> _EXERCISE TASK 1_
In the text on Lagrangians and the Karush-Kuhn-Tucker conditions, what are the inequality constraints that hold with strict equality at the optimal solution called?
> _EXERCISE TASK 2_
Carry the text on Lagrangians and the Karush-Kuhn-Tucker conditions forward from its final sentence.
## start TEXT SEGMENT
Where $n$ is the number of constraints. Since this is a sum of products you will also sometimes see this written in vector form as a dot product:

$\mathcal{L}(x, y, \lambda) = f(x, y) - \lambda^Tg$

This is still not quite enough firepower to solve the SVM primal problem. The constraints in the SVM problem are inequality constraints, and those are a bit more complicated.

Karush-Kuhn-Tucker Conditions

The Karush-Kuhn-Tucker approach expands upon the Lagrangian to incorporate inequality constraints into the function as well. It is sometimes referred to as the “Generalized Lagrangian” for that reason.

The Generalized Lagrangian looks like this:

$L(x, \lambda, \mu) = f(x) + \sum(\lambda_i g_i(x)) + \sum(\mu_j h_j(x))$

Note: whether you subtract or add the product of the constraints and the Lagrange multipliers to the original function is up to you. It does not change the optimal points. I’ve seen it more frequently written as an addition so I will use that form going forward.

The Lagrangian we looked at earlier is still there. We have also added on terms for the inequality constraints and their associated multipliers. In this formulation the $\lambda$ s are associated with the inequality constraints and the $\mu$ s are associated with the equality constraints. Technically, the multipliers on the inequality constraints are called KKT multipliers, but I’ve often just seen them all called Lagrange multipliers.

The basic idea behind the KKT approach is that, at the optimal solution, some of the inequality constraints will hold with strict equality. This means that they will act like equality constraints. These constraints are called active constraints. The inequality constraints that do not hold with strict equality are called inactive constraints.

If the inequality constraint is inactive, they may exclude potential optimal solutions, but an optimal solution with the constraint is still optimal if the constraint is removed. Their Lagrange multipliers should be set to 0.

The KKT approach lays out four conditions for optimality called the KKT conditions:

Stationarity Condition: $\nabla \mathcal{L} = 0$ . At an optimal point the gradient of the Lagrangian is 0.
Primal Feasibility: The solution must satisfy the original constraints.
## end TEXT SEGMENT
## start STORED DATA
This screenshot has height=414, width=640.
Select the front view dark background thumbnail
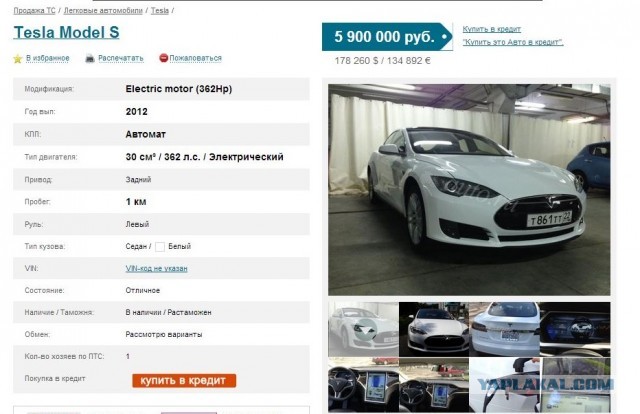434,329
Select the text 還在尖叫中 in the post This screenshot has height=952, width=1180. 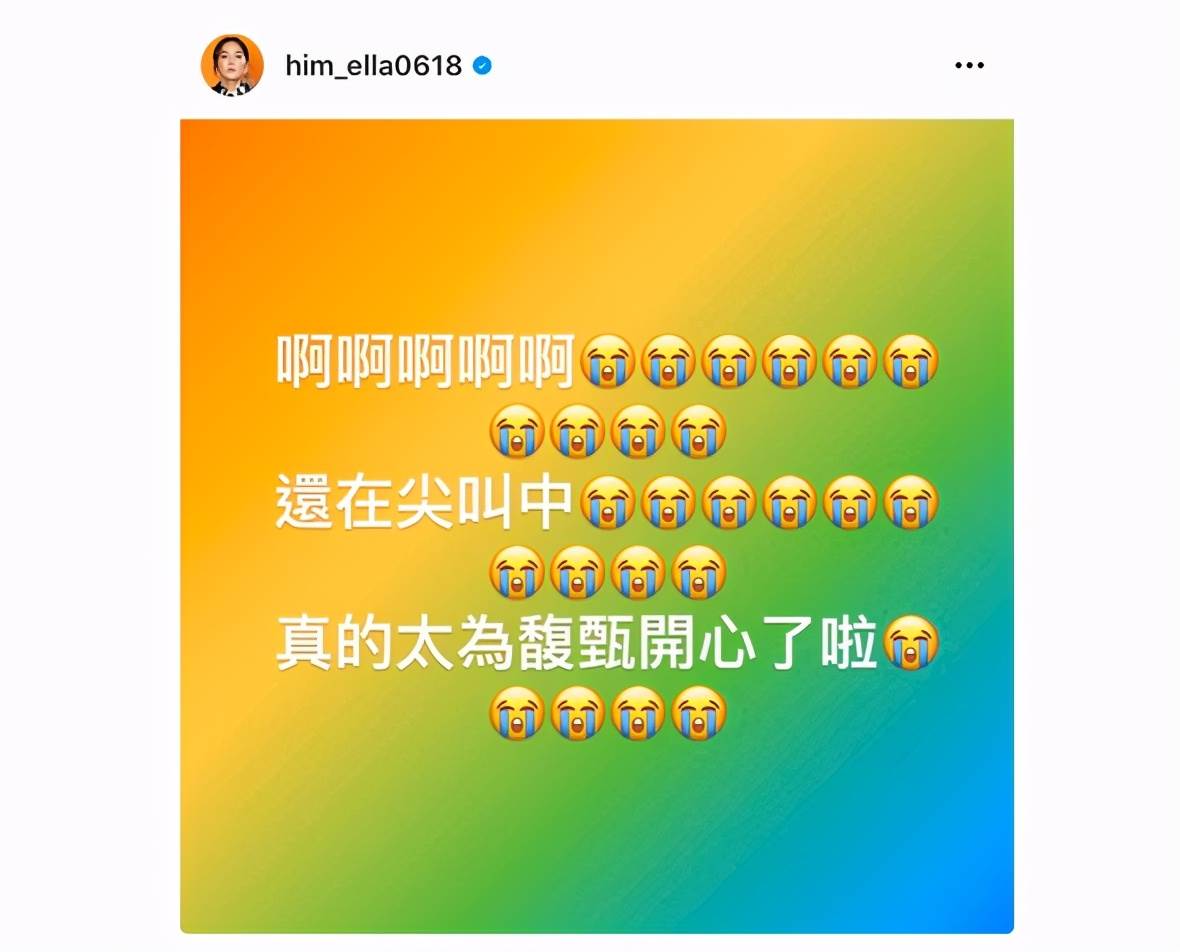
## end STORED DATA
> _WRITTEN REPLY 1_
Active constraints.

> _WRITTEN REPLY 2_
Dual Feasibility The inequality constraints on the problem fall into two categories: active and inactive. Active inequality constraints are inequality constraints that are satisfied with strict equality at the optimal solution. Lagrange multipliers associated with active constraints must be non-negative. Inactive constraints should have a Lagrange multiplier of $0$ .
Complementary Slackness: Each inequality constraint must either have a Lagrange multiplier of $0$ , or the corresponding Lagrangian term is $0$ . In other words: $\sum_{i = 1}^n \lambda (g(x)) = 0$

SVM Dual

We can reformulate the optimization problem posed by the SVM Primal into a new form called the SVM dual.

Starting with the SVM Primal:

$min \dfrac{1}{2}\|w\|^2$

subject to

$y_i(w^Tx_i - b) \ge 1 \; \;\; \forall i$

We can get rid of the original inequality constraints by writing this in the Lagrangian form:

$\mathcal{L}(w, b, \alpha) = \dfrac{1}{2}\|w\|^2 -\sum \alpha_i(y_i(w^Tx_i - b) - 1)$

One important thing to note before we go any further is that there is one Lagrange multiplier $\alpha_i$ for each training example in our training data.

The dual formulation of the primal is the minimum of this function which maximizes the minimization problem posed by the Lagrangian.

$max_{\alpha}[min_{w, b}\mathcal{L}(w, b, \alpha)]$

In other words, the dual function is the smallest possible output of the Lagrangian over all possible values of $w$ and $b$ with some fixed values for the Lagrange multipliers, $\alpha$ .

Of course, the Lagrangian will be at a minimum when its derivative is 0. In other words, the gradient vector of the Lagrangian must be the zero vector.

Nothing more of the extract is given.